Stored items
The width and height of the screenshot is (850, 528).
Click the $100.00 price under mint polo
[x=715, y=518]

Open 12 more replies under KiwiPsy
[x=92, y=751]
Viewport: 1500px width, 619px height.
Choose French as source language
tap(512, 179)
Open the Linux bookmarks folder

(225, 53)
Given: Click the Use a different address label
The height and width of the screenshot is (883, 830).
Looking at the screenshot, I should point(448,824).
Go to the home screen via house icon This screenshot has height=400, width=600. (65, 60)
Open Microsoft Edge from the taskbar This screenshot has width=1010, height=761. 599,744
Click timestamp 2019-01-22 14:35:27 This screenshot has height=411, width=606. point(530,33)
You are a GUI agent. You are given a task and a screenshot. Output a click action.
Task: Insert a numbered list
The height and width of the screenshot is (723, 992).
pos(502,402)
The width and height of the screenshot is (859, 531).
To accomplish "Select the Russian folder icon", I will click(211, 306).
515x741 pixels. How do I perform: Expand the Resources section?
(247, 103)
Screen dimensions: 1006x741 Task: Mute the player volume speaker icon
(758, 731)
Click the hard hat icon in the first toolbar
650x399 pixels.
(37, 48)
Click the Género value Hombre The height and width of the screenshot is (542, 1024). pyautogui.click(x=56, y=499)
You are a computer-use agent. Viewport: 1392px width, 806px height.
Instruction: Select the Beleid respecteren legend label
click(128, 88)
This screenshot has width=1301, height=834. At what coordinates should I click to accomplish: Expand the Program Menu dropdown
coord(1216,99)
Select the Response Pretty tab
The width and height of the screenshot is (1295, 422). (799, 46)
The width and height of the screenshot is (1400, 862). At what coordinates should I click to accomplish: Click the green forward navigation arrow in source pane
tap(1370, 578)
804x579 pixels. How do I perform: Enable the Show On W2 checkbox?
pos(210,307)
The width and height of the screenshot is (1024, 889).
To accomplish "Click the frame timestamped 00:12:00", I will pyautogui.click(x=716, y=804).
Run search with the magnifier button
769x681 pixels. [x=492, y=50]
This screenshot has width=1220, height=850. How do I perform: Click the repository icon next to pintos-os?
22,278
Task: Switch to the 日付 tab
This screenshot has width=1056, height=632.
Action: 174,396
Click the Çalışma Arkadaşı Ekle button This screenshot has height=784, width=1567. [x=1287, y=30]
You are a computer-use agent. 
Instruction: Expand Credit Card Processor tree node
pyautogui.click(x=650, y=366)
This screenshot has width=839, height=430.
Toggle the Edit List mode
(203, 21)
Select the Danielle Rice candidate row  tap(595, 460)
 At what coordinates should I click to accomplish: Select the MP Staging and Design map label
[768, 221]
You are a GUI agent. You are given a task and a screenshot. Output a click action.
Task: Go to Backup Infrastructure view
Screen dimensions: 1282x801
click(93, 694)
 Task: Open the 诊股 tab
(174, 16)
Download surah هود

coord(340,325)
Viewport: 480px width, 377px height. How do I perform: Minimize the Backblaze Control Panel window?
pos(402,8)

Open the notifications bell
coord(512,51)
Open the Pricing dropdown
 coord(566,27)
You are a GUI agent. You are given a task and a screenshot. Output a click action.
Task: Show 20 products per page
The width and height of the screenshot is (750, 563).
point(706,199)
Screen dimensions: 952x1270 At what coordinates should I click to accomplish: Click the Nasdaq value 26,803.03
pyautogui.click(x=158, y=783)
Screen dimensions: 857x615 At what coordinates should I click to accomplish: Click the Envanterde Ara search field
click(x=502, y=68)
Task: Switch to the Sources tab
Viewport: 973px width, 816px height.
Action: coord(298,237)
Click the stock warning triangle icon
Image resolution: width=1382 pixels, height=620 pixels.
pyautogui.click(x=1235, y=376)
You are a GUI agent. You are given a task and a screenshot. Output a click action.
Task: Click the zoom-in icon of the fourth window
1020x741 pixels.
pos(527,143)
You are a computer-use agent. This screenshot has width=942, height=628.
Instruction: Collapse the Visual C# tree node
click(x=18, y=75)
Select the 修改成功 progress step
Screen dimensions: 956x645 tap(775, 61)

Task description: Exact copy required. Retype all of the entries word for word.

Expected output:
The width and height of the screenshot is (850, 528).
Click the $100.00 price under mint polo
[x=715, y=518]

Open 12 more replies under KiwiPsy
[x=92, y=751]
Viewport: 1500px width, 619px height.
Choose French as source language
tap(512, 179)
Open the Linux bookmarks folder

(225, 53)
Given: Click the Use a different address label
The height and width of the screenshot is (883, 830).
Looking at the screenshot, I should point(448,824).
Go to the home screen via house icon This screenshot has height=400, width=600. (65, 60)
Open Microsoft Edge from the taskbar This screenshot has width=1010, height=761. 599,744
Click timestamp 2019-01-22 14:35:27 This screenshot has height=411, width=606. point(530,33)
You are a GUI agent. You are given a task and a screenshot. Output a click action.
Task: Insert a numbered list
The height and width of the screenshot is (723, 992).
pos(502,402)
The width and height of the screenshot is (859, 531).
To accomplish "Select the Russian folder icon", I will click(211, 306).
515x741 pixels. How do I perform: Expand the Resources section?
(247, 103)
Screen dimensions: 1006x741 Task: Mute the player volume speaker icon
(758, 731)
Click the hard hat icon in the first toolbar
650x399 pixels.
(37, 48)
Click the Género value Hombre The height and width of the screenshot is (542, 1024). pyautogui.click(x=56, y=499)
You are a computer-use agent. Viewport: 1392px width, 806px height.
Instruction: Select the Beleid respecteren legend label
click(128, 88)
This screenshot has width=1301, height=834. At what coordinates should I click to accomplish: Expand the Program Menu dropdown
coord(1216,99)
Select the Response Pretty tab
The width and height of the screenshot is (1295, 422). (799, 46)
The width and height of the screenshot is (1400, 862). At what coordinates should I click to accomplish: Click the green forward navigation arrow in source pane
tap(1370, 578)
804x579 pixels. How do I perform: Enable the Show On W2 checkbox?
pos(210,307)
The width and height of the screenshot is (1024, 889).
To accomplish "Click the frame timestamped 00:12:00", I will pyautogui.click(x=716, y=804).
Run search with the magnifier button
769x681 pixels. [x=492, y=50]
This screenshot has width=1220, height=850. How do I perform: Click the repository icon next to pintos-os?
22,278
Task: Switch to the 日付 tab
This screenshot has width=1056, height=632.
Action: 174,396
Click the Çalışma Arkadaşı Ekle button This screenshot has height=784, width=1567. [x=1287, y=30]
You are a computer-use agent. 
Instruction: Expand Credit Card Processor tree node
pyautogui.click(x=650, y=366)
This screenshot has width=839, height=430.
Toggle the Edit List mode
(203, 21)
Select the Danielle Rice candidate row  tap(595, 460)
 At what coordinates should I click to accomplish: Select the MP Staging and Design map label
[768, 221]
You are a GUI agent. You are given a task and a screenshot. Output a click action.
Task: Go to Backup Infrastructure view
Screen dimensions: 1282x801
click(93, 694)
 Task: Open the 诊股 tab
(174, 16)
Download surah هود

coord(340,325)
Viewport: 480px width, 377px height. How do I perform: Minimize the Backblaze Control Panel window?
pos(402,8)

Open the notifications bell
coord(512,51)
Open the Pricing dropdown
 coord(566,27)
You are a GUI agent. You are given a task and a screenshot. Output a click action.
Task: Show 20 products per page
The width and height of the screenshot is (750, 563).
point(706,199)
Screen dimensions: 952x1270 At what coordinates should I click to accomplish: Click the Nasdaq value 26,803.03
pyautogui.click(x=158, y=783)
Screen dimensions: 857x615 At what coordinates should I click to accomplish: Click the Envanterde Ara search field
click(x=502, y=68)
Task: Switch to the Sources tab
Viewport: 973px width, 816px height.
Action: coord(298,237)
Click the stock warning triangle icon
Image resolution: width=1382 pixels, height=620 pixels.
pyautogui.click(x=1235, y=376)
You are a GUI agent. You are given a task and a screenshot. Output a click action.
Task: Click the zoom-in icon of the fourth window
1020x741 pixels.
pos(527,143)
You are a computer-use agent. This screenshot has width=942, height=628.
Instruction: Collapse the Visual C# tree node
click(x=18, y=75)
Select the 修改成功 progress step
Screen dimensions: 956x645 tap(775, 61)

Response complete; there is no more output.